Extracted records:

########################################

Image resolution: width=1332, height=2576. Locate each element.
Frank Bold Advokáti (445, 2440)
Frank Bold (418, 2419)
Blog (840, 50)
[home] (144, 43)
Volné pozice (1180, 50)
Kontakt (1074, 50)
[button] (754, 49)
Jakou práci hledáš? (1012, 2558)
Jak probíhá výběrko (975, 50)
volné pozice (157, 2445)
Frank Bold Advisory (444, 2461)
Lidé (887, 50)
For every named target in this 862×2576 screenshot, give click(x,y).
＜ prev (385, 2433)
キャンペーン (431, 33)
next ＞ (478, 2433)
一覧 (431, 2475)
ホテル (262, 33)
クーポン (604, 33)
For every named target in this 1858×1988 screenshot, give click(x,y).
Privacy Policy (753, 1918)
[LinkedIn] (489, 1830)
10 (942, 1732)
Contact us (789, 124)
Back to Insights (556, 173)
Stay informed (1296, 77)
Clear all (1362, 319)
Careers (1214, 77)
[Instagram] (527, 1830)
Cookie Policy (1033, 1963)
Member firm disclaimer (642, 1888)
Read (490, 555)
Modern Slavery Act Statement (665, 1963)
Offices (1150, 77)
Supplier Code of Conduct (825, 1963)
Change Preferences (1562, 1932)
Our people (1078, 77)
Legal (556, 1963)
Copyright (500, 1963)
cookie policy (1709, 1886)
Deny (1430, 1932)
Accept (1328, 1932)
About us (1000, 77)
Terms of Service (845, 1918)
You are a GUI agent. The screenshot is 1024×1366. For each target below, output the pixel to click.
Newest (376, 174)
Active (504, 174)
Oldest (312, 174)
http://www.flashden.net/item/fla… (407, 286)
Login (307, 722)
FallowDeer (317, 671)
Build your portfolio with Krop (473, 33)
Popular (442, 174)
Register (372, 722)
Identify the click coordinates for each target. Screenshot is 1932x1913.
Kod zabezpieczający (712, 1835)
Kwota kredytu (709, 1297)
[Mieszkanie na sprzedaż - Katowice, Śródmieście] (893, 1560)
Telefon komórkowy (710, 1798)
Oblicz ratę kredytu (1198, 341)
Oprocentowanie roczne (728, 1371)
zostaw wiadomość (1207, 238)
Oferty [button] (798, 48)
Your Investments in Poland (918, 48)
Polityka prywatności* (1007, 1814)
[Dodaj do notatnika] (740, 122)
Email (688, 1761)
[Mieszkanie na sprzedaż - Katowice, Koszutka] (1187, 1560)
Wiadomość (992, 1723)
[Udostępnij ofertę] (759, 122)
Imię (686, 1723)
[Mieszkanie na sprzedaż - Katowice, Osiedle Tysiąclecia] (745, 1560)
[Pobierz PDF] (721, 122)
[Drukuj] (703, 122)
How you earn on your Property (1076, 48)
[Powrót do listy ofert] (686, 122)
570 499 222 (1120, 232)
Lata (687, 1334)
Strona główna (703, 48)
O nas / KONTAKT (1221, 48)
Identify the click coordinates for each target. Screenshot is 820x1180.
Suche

########################################

Could you recast every line of the records above as a Markdown table with the columns Row and Line, numbering the rows and leaving out blank lines?

| Row | Line |
|---|---|
| 1 | Image resolution: width=1332, height=2576. Locate each element. |
| 2 | Frank Bold Advokáti (445, 2440) |
| 3 | Frank Bold (418, 2419) |
| 4 | Blog (840, 50) |
| 5 | [home] (144, 43) |
| 6 | Volné pozice (1180, 50) |
| 7 | Kontakt (1074, 50) |
| 8 | [button] (754, 49) |
| 9 | Jakou práci hledáš? (1012, 2558) |
| 10 | Jak probíhá výběrko (975, 50) |
| 11 | volné pozice (157, 2445) |
| 12 | Frank Bold Advisory (444, 2461) |
| 13 | Lidé (887, 50) |
| 14 | For every named target in this 862×2576 screenshot, give click(x,y). |
| 15 | ＜ prev (385, 2433) |
| 16 | キャンペーン (431, 33) |
| 17 | next ＞ (478, 2433) |
| 18 | 一覧 (431, 2475) |
| 19 | ホテル (262, 33) |
| 20 | クーポン (604, 33) |
| 21 | For every named target in this 1858×1988 screenshot, give click(x,y). |
| 22 | Privacy Policy (753, 1918) |
| 23 | [LinkedIn] (489, 1830) |
| 24 | 10 (942, 1732) |
| 25 | Contact us (789, 124) |
| 26 | Back to Insights (556, 173) |
| 27 | Stay informed (1296, 77) |
| 28 | Clear all (1362, 319) |
| 29 | Careers (1214, 77) |
| 30 | [Instagram] (527, 1830) |
| 31 | Cookie Policy (1033, 1963) |
| 32 | Member firm disclaimer (642, 1888) |
| 33 | Read (490, 555) |
| 34 | Modern Slavery Act Statement (665, 1963) |
| 35 | Offices (1150, 77) |
| 36 | Supplier Code of Conduct (825, 1963) |
| 37 | Change Preferences (1562, 1932) |
| 38 | Our people (1078, 77) |
| 39 | Legal (556, 1963) |
| 40 | Copyright (500, 1963) |
| 41 | cookie policy (1709, 1886) |
| 42 | Deny (1430, 1932) |
| 43 | Accept (1328, 1932) |
| 44 | About us (1000, 77) |
| 45 | Terms of Service (845, 1918) |
| 46 | You are a GUI agent. The screenshot is 1024×1366. For each target below, output the pixel to click. |
| 47 | Newest (376, 174) |
| 48 | Active (504, 174) |
| 49 | Oldest (312, 174) |
| 50 | http://www.flashden.net/item/fla… (407, 286) |
| 51 | Login (307, 722) |
| 52 | FallowDeer (317, 671) |
| 53 | Build your portfolio with Krop (473, 33) |
| 54 | Popular (442, 174) |
| 55 | Register (372, 722) |
| 56 | Identify the click coordinates for each target. Screenshot is 1932x1913. |
| 57 | Kod zabezpieczający (712, 1835) |
| 58 | Kwota kredytu (709, 1297) |
| 59 | [Mieszkanie na sprzedaż - Katowice, Śródmieście] (893, 1560) |
| 60 | Telefon komórkowy (710, 1798) |
| 61 | Oblicz ratę kredytu (1198, 341) |
| 62 | Oprocentowanie roczne (728, 1371) |
| 63 | zostaw wiadomość (1207, 238) |
| 64 | Oferty [button] (798, 48) |
| 65 | Your Investments in Poland (918, 48) |
| 66 | Polityka prywatności* (1007, 1814) |
| 67 | [Dodaj do notatnika] (740, 122) |
| 68 | Email (688, 1761) |
| 69 | [Mieszkanie na sprzedaż - Katowice, Koszutka] (1187, 1560) |
| 70 | Wiadomość (992, 1723) |
| 71 | [Udostępnij ofertę] (759, 122) |
| 72 | Imię (686, 1723) |
| 73 | [Mieszkanie na sprzedaż - Katowice, Osiedle Tysiąclecia] (745, 1560) |
| 74 | [Pobierz PDF] (721, 122) |
| 75 | [Drukuj] (703, 122) |
| 76 | How you earn on your Property (1076, 48) |
| 77 | [Powrót do listy ofert] (686, 122) |
| 78 | 570 499 222 (1120, 232) |
| 79 | Lata (687, 1334) |
| 80 | Strona główna (703, 48) |
| 81 | O nas / KONTAKT (1221, 48) |
| 82 | Identify the click coordinates for each target. Screenshot is 820x1180. |
| 83 | Suche |